Toyota added the Rush to seven-seater mix, but it faces stiff competition from three models at lower prices.
THERE are four affordable sevenseaters for the family who know there will be spills in the back. With small engines and precious little to choose from in the cabin, these four are in a photo finish when it comes to value offerings.
Toyota Rush — from R299 900
Toyota last week launched what some have taken to calling a mini Fortuner but in Japan the Rush competes with the Daihatsu Terios, with the models sharing underpinnings.
The 1.5-litre four-cylinder DOHC engine, makes 77 kW at 6 000 rpm and 136 Nm of torque at 4 200 rpm. Power goes to the rear wheels (17inch) where a multilink rear suspension promises a smooth ride.
The Rush comes with a six-speaker touchscreen infotainment system, 12volt sockets front and rear, and a boot that swallows a decent 609 litres. A reverse camera and parking sensor aid the driver while keyless entry and push-start ignition add to the upmarket feel. A six-services/90 000 kilometre service plan comes standard, backed by a three-year/100 000 km warranty. The service intervals are 15 000 kilometres. Toyota has a introductory price of R299 900 for a fivespeed manual Rush 1,5 and R13 400 more for the four-speed automatic. This premium price may be recouped when its time to trade the Rush in.

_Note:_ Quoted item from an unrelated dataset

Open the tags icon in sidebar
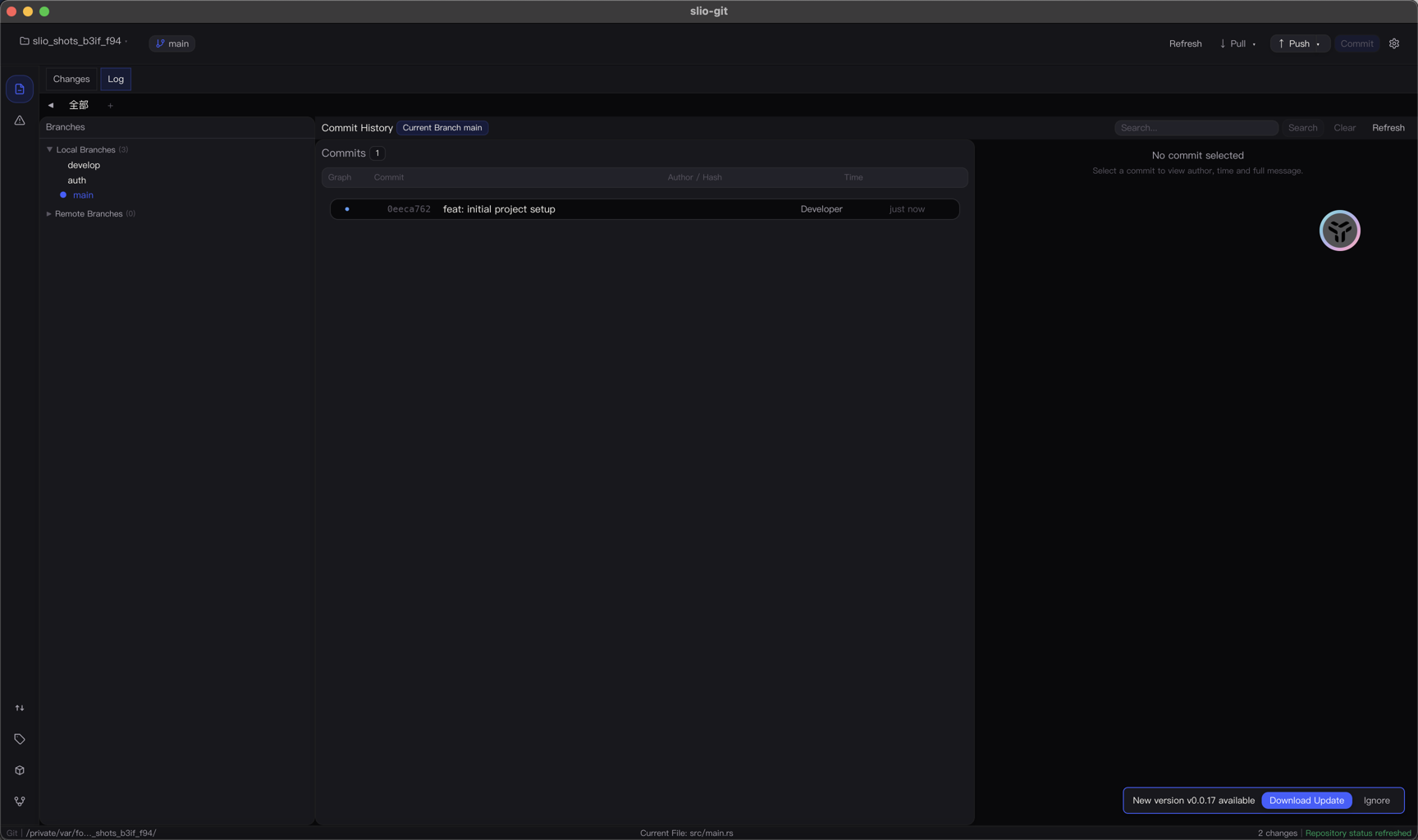This screenshot has width=1418, height=840. [20, 739]
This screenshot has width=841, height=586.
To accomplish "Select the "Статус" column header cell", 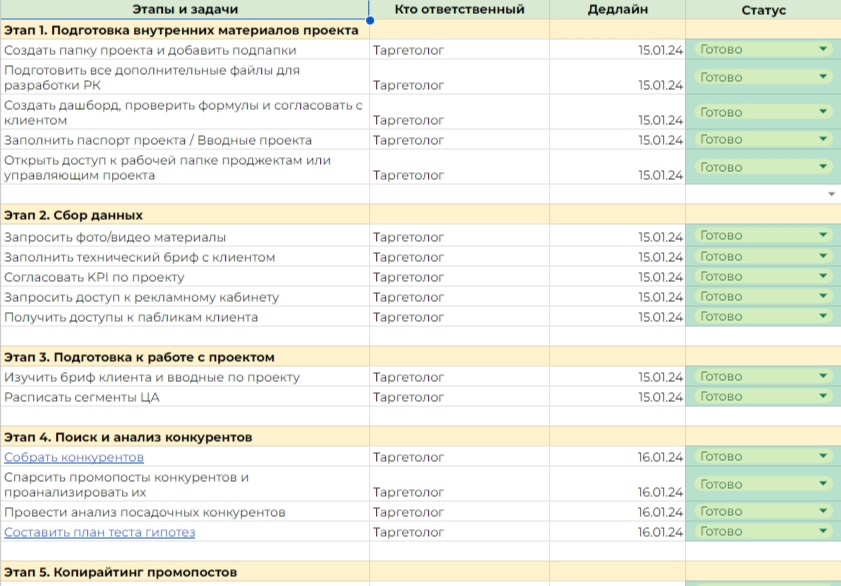I will (763, 10).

Suzuki Ertiga — from R202 900
The 2016 Suzuki Ertiga recently had a facelift. The third row can now be folded in a 50/50 configuration, as opposed to the single backrest of the outgoing model. The radio has Bluetooth as standard but only the top-spec GL model has a parking sensor.

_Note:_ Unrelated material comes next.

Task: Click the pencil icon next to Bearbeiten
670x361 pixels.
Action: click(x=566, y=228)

The Ertiga’s 1.4-petrol engine makes 70 kW at 6 000 rpm and 130 Nm at 4 000 rpm. Power goes to the front through either a five-speed manual gearbox or a four-speed auto. A four-year or 60 000 km service and a five-year or 200 000 km promotional warranty are included in the prices, starting at R202 900 for the manual and topping out at R245 900 for the GL auto.

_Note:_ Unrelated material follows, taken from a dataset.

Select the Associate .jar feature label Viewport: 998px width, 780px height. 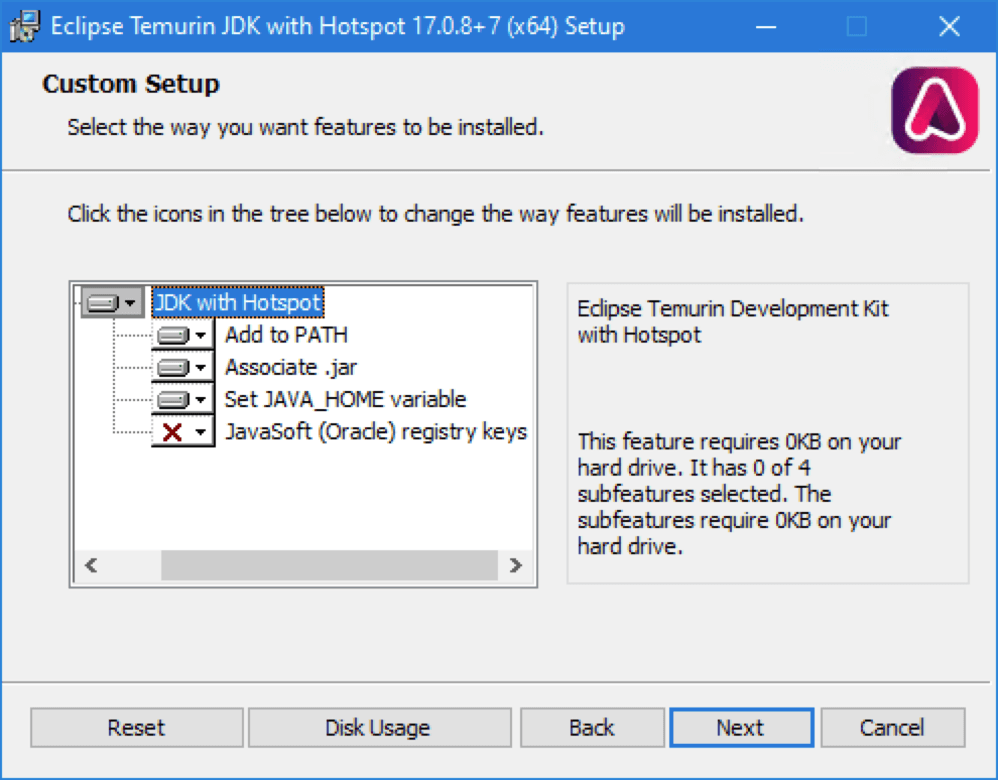(291, 367)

Mahindra TUV300 — R232 995
The two-stage turbo in the mHawk100 Turbodiesel 1 493 cc engine is the choice for steep hills. It makes 73,5 kW at 3 750 rpm and a sumptuous 240 Nm between 1 600 rpm and 2 800 rpm.
The biggest fuel tank here at 60 litres and a realistic consumption of 20 km/litre also gives the TUV 300 the longest range, while a towing capacity of 750 kg makes it the most practical.
The last row’s seats fold down to face each other in the boot.
The three-year service plan is 10 000 km shorter than the threeyear or 100 000 km warranty.
Honda BR-V — from R248 700
The 1.5 i-VTEC engine makes the smoothest power here — 88 kW at 6 600 rpm and 145 Nm at 4 600 rpm. Gears changes are Honda-slick and this 16-valve loves a spirited drive.
The radio has four big speakers and Bluetooth is standard, as are roof rails and 16-inch wheels. A five-year or 200 000 km warranty is standard, but only the Comfort and Elegance models have a two-year/30 000 km service plan, with services at 15 000 km. Prices are R248 700 for the Trend and R284 000 for the Elegance. An auto transmission adds R15 900 to the price.
Honda’s BR-V is for dads who like a spirited drive between the people lugging, at R248 000.
The Suzuki Ertiga was made tough for India and starts at R202 900.
Two models of the Toyota Rush are for sale, with the manual listed for R299 900.
Mahindra’s TUV300 brings diesel power to the fight, at R232 995 for 240 Nm from 1 600 rpm.